Voltando à simbologia da cadeira, é de insistir que ela é um documento escultórico-arquitetónico que nos reporta a missão de Pedro: estribado na oração que Jesus Cristo fez por ele, fortalecer os irmãos na fé (Lc 22,32), apascentar os cordeiros, apascentar as ovelhas (Jo 21,15-17). Ora, quem passou pela experiência de apascentar cordeiros e ovelhas, bem sabe do cuidado, da solicitude e da paciência que é preciso mobilizar permanentemente. Mais do que o “trono”, cadeira ou cátedra, é preciso utilizar: os passos, para procurar as ovelhas que se percam, se buscarem os melhores lugares de pasto e se transportarem as melhores forragens; o cajado, para arrimo (não para bater nas ovelhas, mas para lhes indicar o caminho); a manta e o capote, para resguardo do frio e acolhimento da ovelha mais frágil ou mais doente; e as botas, polainas e chapéu ou boina, para enfrentar os escolhos e as intempéries. Mas a “cátedra”, talvez necessariamente improvisada e andante, há de servir para ensinar os melhores caminhos, ensinar a escolher os pastos mais adequados a cada momento, ensinar a escolher as melhores parcerias de vida e de acasalamento.
Quando Pedro chegou a Roma, a sede do império achava-se no auge do poder despótico e da corrupção. Nos palácios, templos, parques e teatros reinavam a pompa e o luxo desmesurados. Com as riquezas das províncias  mais  longínquas, tinham chegado os ídolos, a superstição  e os vícios de outras paragens. Ao lado das riquezas asfixiantes, grande parte da população gemia sob o mais vil jugo da escravidão. O imperador era considerado o divino “Deus e Senhor”, e como tal recebia dos aduladores as supremas homenagens.
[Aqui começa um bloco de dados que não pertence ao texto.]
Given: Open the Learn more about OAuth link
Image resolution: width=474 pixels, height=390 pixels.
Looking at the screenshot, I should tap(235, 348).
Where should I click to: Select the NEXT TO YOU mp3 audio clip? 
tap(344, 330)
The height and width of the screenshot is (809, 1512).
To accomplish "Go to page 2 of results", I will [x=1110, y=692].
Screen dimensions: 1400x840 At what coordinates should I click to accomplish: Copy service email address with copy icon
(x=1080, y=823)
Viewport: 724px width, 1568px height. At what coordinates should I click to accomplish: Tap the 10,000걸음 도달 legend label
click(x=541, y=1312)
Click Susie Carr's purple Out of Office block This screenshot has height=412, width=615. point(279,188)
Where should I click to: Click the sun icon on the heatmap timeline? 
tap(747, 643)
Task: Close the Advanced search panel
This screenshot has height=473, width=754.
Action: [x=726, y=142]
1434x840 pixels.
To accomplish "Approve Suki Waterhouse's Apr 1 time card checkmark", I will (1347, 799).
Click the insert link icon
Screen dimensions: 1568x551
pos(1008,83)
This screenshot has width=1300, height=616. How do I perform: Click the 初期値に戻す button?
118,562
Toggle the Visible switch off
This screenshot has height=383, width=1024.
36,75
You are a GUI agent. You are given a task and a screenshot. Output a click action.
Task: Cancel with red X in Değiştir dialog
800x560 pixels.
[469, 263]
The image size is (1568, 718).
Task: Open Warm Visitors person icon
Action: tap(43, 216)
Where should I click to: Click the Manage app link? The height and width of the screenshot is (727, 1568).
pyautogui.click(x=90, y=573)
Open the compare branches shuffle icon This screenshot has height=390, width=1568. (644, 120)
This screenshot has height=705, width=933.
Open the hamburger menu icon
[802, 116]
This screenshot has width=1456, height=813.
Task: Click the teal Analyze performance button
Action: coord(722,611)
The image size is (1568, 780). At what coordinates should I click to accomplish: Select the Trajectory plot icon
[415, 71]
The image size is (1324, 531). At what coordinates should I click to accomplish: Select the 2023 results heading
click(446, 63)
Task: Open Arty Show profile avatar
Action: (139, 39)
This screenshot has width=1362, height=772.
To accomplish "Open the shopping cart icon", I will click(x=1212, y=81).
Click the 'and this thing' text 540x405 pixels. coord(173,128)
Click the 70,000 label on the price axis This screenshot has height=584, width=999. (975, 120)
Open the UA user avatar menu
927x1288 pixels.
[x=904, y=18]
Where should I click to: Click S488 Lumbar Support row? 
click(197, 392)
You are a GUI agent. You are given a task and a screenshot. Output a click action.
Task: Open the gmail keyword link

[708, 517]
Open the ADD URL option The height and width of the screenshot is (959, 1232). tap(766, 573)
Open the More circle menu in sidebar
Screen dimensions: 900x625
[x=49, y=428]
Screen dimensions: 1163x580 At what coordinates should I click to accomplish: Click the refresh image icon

O vício, sob as formas mais hediondas, ostentava-se publicamente e, para o justificar, pululavam as divindades às quais se oferecesse incenso – cerimónia que os cristãos recusavam com desassombro.
Naquele ninho de luxúria pútrida, o principal representante de Jesus Cristo veio pregar o Evangelho e ficou a aguentar a luta no terreno – tarefa bem espinhosa; naquele reino de soberba presumida, fundou e alimentou uma Igreja que perdura há vinte séculos e forneceu como semente de cristãos milhares de mártires; naquele terreno sísmico, estabeleceu a “cadeira da verdade” sofrida; e aí, reconhecendo-se indigno de ter um fim igual ao do divino Mestre, ofereceu a vida em sacrifício no patíbulo da cruz, feito cadeira, trono e altar.
Assim, com um testemunho de fim, tão eloquente como o da vida, Simão, filho de João, deu o visível pontapé de baliza do grande desafio-desígnio indicado pelo arcanjo Gabriel a Maria, sobre Cristo, cujo “reino não é deste mundo” (Jo 18,36):
Darás à luz um filho ao qual porás o nome de Jesus. Este será grande e chamá-lo-ão Filho do Altíssimo. Ele reinará eternamente sobre a casa de Jacob e o seu reino não terá fim” (Lc 1,31-33).
Eis o papa Francisco, sem deitar fora os tesouros vaticanos, mas entusiasticamente a transportar consigo a cátedra de Pedro para andar por ceca e meca a presidir ao exercício da missão dos discípulos de Cristo, o jogo que não terá fim enquanto mundo houver: “Ide e doutrinai todas as gentes, batizando-as em nome do Pai e do Filho e do Espírito Santo, ensinando-as a observar tudo quanto vos mandei” (Mt 28,19-20).